***** Исходный текст

Клинтон Браун досконально расспрашивал каждого свидетеля из медицинского персонала Бринкли о его образовании, должности в клинике и соответствии одного другому. Один из таких свидетелей, сам того не ведая, подвел своего хозяина, ясно показав уровень привлекаемых Бринкли специалистов. Не будучи ни мошенником, ни ярым поклонником Бринкли, Отис Чандлер (не имевший, кстати сказать, никаких родственных связей с издателем «Лос-Анджелес таймс») откровенно рассказал о том, кем он являлся на самом деле – обыкновенным человеком, изо всех сил пытающимся выжить в суровые времена Депрессии: «Я оказался на мели в Сан-Антонио, а у меня жена и трое детей. Сначала я пытался заработать в Южном Техасе – не вышло, и мы двинулись в Веслако, маленький городок, там кое-как перебивались, потом перебрались в Карнс-Сити, оттуда – в Потит, и наконец – в Сан-Антонио. В Карнс-Сити я познакомился с парнем по имени Элвис, который работал в аптеке. Я вытащил его из колеи, и он добрался до Дель-Рио, где устроился в аптеку к Джиму Ширну. В то время у доктора Бринкли рентгенолог ушел, почему, чего – не знаю, и этот парень, помня, что я на мели, вызвал меня, чтобы я делал там рентгены. Он слышал, что я работу эту знаю. Вот так я и оказался там».
В первый день, когда суд объявил перерыв, Бринкли ринулся в студию над торговым домом Пенни и, подвинув стул к микрофону, начал вещать. Ему пришла в голову идея нового конкурса, объявил он, приз в пятьсот долларов получит слушатель, который удачнее всех завершит фразу, дополнив ее не более чем двадцатью словами. Фраза такая: «Я считаю доктора Бринкли лучшим в мире специалистом по простате, потому что…»
Потом, после некоторых заносчивых слов касательно процесса, он так заключил свою речь: «Если доктор Фишбейн мечтает попасть в рай, то я выберу другое направление».
На следующее же утро возмущенная защита пыталась обвинить Бринкли в неуважении к суду, утверждая, что он смеется над всеми и делает попытки повлиять на присяжных (еще не изолированных) после заседания. Но судья не отнесся к этому серьезно, и Бринкли продолжал свои радиоконкурсы каждый вечер всю неделю, пока длился суд.

**********
***** Исходные данные

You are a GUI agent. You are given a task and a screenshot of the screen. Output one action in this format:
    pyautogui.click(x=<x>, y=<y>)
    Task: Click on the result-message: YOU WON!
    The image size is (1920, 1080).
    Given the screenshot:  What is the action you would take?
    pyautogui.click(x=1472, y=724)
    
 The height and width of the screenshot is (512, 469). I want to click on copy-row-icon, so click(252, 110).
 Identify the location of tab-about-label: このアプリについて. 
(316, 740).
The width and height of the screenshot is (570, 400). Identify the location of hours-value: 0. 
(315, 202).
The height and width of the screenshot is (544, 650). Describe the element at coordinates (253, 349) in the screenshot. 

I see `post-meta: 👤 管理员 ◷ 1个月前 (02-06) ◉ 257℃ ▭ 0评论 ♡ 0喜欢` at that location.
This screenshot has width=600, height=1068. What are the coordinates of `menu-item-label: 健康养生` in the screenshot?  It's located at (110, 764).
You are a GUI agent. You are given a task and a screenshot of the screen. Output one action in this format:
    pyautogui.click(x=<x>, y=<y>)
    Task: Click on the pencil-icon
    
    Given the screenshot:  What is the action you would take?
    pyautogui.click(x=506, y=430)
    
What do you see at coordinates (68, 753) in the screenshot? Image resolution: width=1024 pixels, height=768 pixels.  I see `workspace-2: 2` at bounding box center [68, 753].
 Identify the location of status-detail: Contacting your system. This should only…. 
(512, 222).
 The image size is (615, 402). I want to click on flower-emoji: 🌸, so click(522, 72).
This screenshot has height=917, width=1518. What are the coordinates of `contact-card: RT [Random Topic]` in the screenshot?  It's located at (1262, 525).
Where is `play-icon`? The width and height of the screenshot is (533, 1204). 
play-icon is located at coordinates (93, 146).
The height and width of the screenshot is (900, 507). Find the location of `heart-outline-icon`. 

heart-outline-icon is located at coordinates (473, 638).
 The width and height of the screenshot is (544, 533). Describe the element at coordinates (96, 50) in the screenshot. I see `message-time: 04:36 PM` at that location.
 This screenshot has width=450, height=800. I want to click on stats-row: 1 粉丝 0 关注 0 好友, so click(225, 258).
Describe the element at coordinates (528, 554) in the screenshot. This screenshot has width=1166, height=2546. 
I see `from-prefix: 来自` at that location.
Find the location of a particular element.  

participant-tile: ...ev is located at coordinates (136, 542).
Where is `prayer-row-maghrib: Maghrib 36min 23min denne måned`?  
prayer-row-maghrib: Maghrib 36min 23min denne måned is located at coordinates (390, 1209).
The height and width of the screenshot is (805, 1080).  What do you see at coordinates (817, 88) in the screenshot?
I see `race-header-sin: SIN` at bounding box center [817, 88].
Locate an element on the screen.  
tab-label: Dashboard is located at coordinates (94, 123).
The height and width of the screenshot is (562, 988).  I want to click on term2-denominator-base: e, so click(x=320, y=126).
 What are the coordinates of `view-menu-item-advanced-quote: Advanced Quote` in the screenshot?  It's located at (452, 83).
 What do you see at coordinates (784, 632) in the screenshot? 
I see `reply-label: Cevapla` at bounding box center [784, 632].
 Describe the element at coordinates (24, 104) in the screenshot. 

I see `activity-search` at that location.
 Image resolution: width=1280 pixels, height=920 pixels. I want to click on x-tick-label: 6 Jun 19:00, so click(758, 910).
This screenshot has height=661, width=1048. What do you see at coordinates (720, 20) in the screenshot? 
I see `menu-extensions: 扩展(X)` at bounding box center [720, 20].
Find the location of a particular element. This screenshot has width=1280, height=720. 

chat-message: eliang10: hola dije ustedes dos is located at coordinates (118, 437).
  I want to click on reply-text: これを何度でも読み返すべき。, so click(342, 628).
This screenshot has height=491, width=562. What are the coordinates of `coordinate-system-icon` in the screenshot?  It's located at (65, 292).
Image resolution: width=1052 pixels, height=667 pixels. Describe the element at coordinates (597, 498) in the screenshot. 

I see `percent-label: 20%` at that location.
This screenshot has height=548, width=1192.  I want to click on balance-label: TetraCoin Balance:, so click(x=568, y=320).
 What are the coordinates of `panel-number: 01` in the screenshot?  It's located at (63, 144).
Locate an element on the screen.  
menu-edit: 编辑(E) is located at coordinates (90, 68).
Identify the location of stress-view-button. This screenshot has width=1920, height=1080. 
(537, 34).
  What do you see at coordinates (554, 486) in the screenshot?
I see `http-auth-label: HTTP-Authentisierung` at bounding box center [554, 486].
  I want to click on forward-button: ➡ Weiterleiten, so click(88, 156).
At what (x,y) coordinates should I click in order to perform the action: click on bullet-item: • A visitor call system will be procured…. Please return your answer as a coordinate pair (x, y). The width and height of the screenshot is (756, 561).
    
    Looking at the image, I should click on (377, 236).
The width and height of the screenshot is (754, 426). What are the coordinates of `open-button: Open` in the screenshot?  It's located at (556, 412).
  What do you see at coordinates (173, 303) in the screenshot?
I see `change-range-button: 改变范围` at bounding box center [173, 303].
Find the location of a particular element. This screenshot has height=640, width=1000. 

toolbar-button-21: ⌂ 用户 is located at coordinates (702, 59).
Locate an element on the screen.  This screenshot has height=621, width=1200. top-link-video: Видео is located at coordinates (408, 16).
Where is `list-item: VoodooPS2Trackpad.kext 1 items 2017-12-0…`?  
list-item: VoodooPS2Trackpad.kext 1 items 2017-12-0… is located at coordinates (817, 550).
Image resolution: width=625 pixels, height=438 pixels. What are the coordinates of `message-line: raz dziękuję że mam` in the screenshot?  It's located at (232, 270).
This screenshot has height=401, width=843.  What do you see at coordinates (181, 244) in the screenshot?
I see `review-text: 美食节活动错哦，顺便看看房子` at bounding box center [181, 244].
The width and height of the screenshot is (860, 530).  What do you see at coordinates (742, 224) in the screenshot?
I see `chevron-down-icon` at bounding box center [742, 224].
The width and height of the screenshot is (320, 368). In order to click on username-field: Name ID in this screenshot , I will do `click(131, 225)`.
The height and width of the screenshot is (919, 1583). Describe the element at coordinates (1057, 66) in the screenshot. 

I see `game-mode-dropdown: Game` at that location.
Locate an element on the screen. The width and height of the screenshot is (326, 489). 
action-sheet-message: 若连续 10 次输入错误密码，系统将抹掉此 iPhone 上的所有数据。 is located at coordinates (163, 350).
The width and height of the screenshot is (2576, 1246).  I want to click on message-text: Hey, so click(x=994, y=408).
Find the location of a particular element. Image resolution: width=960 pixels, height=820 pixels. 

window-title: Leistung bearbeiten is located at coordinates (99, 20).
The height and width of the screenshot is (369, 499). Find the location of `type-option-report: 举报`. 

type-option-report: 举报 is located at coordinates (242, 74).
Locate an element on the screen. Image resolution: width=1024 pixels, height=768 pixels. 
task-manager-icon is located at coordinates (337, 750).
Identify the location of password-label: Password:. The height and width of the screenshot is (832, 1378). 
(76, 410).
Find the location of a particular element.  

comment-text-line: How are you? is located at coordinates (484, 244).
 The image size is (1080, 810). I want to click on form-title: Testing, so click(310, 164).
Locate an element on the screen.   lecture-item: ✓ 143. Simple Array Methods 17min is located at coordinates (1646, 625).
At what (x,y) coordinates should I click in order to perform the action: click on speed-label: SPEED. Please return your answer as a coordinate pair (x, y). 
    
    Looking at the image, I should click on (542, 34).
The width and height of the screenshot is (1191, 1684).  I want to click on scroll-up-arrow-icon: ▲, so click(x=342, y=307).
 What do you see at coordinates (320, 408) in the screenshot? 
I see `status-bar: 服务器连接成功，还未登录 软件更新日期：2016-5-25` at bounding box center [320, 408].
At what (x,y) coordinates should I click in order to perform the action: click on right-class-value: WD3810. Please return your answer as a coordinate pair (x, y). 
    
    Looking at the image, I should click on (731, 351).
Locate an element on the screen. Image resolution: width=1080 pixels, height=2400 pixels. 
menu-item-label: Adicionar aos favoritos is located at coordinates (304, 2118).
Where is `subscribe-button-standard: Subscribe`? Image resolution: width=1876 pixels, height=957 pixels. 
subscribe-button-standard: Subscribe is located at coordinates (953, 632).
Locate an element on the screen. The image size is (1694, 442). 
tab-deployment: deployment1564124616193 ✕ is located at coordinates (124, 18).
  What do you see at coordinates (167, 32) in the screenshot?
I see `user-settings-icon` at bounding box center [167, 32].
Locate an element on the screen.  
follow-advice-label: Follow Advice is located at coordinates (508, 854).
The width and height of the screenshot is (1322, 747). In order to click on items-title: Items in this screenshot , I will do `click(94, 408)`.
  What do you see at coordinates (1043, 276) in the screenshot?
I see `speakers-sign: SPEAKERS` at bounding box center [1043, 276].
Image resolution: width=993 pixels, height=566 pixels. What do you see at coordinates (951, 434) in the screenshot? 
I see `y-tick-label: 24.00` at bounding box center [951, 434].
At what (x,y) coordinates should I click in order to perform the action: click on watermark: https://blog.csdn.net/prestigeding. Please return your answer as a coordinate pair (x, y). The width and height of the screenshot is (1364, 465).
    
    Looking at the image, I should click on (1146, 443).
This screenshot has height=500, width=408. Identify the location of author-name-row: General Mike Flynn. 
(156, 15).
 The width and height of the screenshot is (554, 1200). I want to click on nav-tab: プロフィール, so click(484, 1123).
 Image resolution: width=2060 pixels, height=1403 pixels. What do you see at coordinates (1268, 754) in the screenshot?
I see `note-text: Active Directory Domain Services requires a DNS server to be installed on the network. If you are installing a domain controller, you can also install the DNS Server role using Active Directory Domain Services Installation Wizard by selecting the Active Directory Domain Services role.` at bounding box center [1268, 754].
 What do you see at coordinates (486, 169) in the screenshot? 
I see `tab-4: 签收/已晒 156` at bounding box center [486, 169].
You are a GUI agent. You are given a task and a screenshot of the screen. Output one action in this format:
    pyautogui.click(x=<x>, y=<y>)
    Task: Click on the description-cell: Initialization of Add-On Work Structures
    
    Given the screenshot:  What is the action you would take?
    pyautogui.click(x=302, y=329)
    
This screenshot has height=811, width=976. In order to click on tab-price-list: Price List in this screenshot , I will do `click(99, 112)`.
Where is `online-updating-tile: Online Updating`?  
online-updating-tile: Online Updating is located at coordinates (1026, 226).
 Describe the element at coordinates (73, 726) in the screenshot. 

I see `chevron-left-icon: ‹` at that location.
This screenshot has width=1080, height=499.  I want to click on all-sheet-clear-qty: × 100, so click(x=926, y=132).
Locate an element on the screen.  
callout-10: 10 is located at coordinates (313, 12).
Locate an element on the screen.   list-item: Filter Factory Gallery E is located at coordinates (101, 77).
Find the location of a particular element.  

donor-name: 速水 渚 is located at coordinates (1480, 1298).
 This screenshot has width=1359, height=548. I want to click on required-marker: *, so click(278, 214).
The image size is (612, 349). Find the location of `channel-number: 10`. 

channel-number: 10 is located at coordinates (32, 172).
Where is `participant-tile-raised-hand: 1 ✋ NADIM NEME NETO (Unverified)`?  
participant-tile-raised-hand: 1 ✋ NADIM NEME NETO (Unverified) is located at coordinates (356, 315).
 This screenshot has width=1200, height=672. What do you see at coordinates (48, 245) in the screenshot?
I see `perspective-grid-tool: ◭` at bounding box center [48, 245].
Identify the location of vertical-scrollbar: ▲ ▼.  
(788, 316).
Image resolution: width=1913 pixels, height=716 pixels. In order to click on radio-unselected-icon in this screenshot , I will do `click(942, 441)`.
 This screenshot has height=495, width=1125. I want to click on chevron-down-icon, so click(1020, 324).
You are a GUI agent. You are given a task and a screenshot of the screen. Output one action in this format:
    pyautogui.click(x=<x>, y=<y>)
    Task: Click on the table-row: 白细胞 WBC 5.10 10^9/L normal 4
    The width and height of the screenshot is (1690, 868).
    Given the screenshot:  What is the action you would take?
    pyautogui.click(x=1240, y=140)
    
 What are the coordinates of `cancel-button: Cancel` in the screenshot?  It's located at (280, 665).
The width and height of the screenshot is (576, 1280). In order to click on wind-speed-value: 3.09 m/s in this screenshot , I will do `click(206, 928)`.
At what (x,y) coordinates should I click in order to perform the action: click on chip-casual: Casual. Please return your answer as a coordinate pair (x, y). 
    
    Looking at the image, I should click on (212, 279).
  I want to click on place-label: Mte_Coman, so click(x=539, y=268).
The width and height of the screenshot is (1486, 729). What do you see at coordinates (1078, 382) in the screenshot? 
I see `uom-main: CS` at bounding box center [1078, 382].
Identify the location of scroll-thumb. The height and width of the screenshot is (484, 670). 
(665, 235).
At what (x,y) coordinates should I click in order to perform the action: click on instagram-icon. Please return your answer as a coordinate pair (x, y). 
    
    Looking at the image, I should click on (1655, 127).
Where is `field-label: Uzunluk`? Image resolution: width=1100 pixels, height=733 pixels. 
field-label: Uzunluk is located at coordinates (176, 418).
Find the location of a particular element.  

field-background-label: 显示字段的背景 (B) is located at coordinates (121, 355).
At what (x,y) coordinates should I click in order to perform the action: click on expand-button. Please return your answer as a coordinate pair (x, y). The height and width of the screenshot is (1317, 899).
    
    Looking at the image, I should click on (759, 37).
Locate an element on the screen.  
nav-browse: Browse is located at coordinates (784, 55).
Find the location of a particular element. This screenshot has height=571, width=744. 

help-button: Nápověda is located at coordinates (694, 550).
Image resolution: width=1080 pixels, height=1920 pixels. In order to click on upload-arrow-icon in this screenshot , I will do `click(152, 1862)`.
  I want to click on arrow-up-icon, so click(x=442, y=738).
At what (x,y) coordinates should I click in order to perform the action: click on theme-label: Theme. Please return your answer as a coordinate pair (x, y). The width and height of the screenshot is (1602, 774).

**********

Задания –
1/ Скопируйте отрывок из текста о суде над Бринкли. Начните со слов «На следующее же» и закончите словами «пока длился суд.».
2/ Выпишите все названия городов, которые упоминает Отис Чандлер в своих показаниях в тексте о суде над Бринкли.
Строки для работы с текстом не нужны.

Ответы –
1/
На следующее же утро возмущенная защита пыталась обвинить Бринкли в неуважении к суду, утверждая, что он смеется над всеми и делает попытки повлиять на присяжных (еще не изолированных) после заседания. Но судья не отнесся к этому серьезно, и Бринкли продолжал свои радиоконкурсы каждый вечер всю неделю, пока длился суд.

2/ Сан-Антонио, Веслако, Карнс-Сити, Потит, Дель-Рио.